Extrait du document ::
Inspiré par le venin du serpent mamba, le chercheur Nicolas Gilles développe au sein de sa start-up V4Cure les médicaments de demain qui permettront de soigner deux pathologies rénales graves.
Depuis 2009, le chercheur du CEA (Commissariat à l’énergie atomique) Nicolas Gilles étudie les toxines animales pour essayer de découvrir des candidats thérapeutiques. Parmi l’ensemble des substances identifiées, une sort du lot, la « mambaquarétine ». Présente dans le venin du mamba, un serpent d’Afrique subsaharienne dont la morsure est létale pour les humains, cette toxine a la particularité de bloquer la concentration urinaire dans le corps sans faire perdre de sel. Cette molécule, baptisée V4C-232 et synthétisée en laboratoire, permettrait de traiter deux maladies qui concernent 10 millions de personnes en occident : l’hyponatrémie et la polykystose rénale.
Dans l’hyponatrémie hypervolémique, le taux de sodium dans le corps est trop faible. Les sels sont alors trop dilués dans le sang à cause de l’augmentation du volume sanguin circulant. Les symptômes impliquent principalement un dysfonctionnement du système nerveux central pouvant aller jusqu’à des crises d’épilepsie, au coma, ou même la mort. La polykystose rénale, quant à elle, est une maladie génétique rare et incurable. Des kystes se forment au niveau des reins et détruisent leur fonctionnement, qui finissent par devoir être greffés.

Entrées du jeu de données
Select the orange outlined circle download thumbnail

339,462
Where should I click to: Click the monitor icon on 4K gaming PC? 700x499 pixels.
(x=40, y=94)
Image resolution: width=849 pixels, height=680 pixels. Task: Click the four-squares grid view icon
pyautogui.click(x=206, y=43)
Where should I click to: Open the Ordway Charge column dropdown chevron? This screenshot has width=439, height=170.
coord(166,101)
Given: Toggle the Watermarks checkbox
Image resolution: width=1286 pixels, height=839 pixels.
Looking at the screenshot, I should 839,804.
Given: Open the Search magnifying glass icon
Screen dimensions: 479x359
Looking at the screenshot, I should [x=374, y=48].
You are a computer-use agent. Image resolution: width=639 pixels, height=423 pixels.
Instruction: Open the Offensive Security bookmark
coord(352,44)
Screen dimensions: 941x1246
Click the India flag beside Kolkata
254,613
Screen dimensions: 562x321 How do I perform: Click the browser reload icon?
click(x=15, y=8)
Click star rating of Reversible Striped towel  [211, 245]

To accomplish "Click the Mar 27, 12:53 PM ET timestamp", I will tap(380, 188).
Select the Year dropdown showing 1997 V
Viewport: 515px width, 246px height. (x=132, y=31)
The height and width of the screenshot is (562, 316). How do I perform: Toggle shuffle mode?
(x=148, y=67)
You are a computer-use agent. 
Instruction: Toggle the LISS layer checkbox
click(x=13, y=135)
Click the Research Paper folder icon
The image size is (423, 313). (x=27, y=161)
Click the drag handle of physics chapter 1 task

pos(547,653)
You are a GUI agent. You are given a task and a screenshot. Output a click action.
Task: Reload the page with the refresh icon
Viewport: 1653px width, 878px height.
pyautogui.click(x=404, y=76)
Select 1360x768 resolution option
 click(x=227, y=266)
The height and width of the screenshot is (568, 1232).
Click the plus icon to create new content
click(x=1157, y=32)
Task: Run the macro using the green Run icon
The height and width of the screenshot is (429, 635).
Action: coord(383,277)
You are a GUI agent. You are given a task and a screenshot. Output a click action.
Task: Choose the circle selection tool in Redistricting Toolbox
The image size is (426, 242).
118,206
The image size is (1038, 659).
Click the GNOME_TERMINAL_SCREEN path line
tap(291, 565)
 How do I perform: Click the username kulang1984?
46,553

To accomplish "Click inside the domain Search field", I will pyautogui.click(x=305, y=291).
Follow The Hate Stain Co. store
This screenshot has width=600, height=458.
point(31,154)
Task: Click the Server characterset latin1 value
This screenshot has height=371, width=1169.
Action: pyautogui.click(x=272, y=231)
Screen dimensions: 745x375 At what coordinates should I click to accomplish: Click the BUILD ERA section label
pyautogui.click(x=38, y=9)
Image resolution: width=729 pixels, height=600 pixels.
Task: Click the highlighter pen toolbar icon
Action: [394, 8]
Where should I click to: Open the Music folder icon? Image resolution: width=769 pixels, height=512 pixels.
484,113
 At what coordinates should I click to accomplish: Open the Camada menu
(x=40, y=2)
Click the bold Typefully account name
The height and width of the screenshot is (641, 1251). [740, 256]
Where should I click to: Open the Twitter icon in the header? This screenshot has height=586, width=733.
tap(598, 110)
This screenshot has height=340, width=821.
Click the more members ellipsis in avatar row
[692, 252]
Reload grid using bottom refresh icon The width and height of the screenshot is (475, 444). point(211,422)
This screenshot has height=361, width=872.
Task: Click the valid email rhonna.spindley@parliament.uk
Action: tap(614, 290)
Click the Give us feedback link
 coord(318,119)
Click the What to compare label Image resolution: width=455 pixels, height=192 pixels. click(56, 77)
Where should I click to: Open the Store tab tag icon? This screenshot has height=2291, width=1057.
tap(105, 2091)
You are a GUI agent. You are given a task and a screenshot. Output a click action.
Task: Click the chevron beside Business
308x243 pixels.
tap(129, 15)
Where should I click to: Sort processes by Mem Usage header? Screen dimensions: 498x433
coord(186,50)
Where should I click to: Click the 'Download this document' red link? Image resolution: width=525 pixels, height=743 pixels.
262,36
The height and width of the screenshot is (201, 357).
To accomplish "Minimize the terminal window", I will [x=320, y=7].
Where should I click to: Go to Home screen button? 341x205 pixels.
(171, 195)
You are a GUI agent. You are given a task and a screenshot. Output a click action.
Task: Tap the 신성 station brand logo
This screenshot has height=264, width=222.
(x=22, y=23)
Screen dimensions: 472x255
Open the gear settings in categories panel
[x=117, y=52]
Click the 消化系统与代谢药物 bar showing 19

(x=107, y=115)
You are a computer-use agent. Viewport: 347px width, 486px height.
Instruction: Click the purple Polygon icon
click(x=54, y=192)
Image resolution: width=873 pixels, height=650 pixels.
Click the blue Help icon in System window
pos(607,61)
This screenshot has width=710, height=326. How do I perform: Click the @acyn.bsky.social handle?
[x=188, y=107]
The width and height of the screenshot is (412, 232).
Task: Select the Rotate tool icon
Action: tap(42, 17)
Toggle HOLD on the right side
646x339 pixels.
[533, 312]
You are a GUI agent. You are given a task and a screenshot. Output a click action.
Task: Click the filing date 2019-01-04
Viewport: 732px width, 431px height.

Consigne 1 :: Réécrivez sous forme de liste le paragraphe de l'extrait qui commence par « Depuis 2009, le chercheur du CEA ». Conservez-en les faits essentiels.
Consigne 2 ::
Répondez aux questions suivantes à l'aide de l'extrait :
(a) Comment s'appelle la start-up de Nicolas Gilles ?
(b) Depuis quelle année ce chercheur étudie-t-il les toxines animales ?
(c) Quel type de maladie est la polykystose rénale ?
Consigne 3 :: Citez textuellement le passage de l'extrait commençant par « Dans l’hyponatrémie hypervolémique, le » et se poursuivant jusqu'à « devoir être greffés. ».
Les données ne servent à rien pour ce travail.

Réponse 1 ::
- Depuis 2009, Nicolas Gilles, chercheur du CEA, étudie les toxines animales pour découvrir des candidats thérapeutiques.
- Une substance se distingue : la « mambaquarétine », présente dans le venin du mamba, serpent d'Afrique subsaharienne dont la morsure est mortelle pour l'homme.
- Cette toxine bloque la concentration urinaire sans faire perdre de sel.
- Synthétisée en laboratoire sous le nom de V4C-232, la molécule permettrait de traiter deux maladies : l'hyponatrémie et la polykystose rénale.
- Ces deux maladies touchent 10 millions de personnes en Occident.

Réponse 2 ::
(a) Elle s'appelle V4Cure.
(b) Il les étudie depuis 2009.
(c) C'est une maladie génétique rare et incurable.

Réponse 3 ::
Dans l’hyponatrémie hypervolémique, le taux de sodium dans le corps est trop faible. Les sels sont alors trop dilués dans le sang à cause de l’augmentation du volume sanguin circulant. Les symptômes impliquent principalement un dysfonctionnement du système nerveux central pouvant aller jusqu’à des crises d’épilepsie, au coma, ou même la mort. La polykystose rénale, quant à elle, est une maladie génétique rare et incurable. Des kystes se forment au niveau des reins et détruisent leur fonctionnement, qui finissent par devoir être greffés.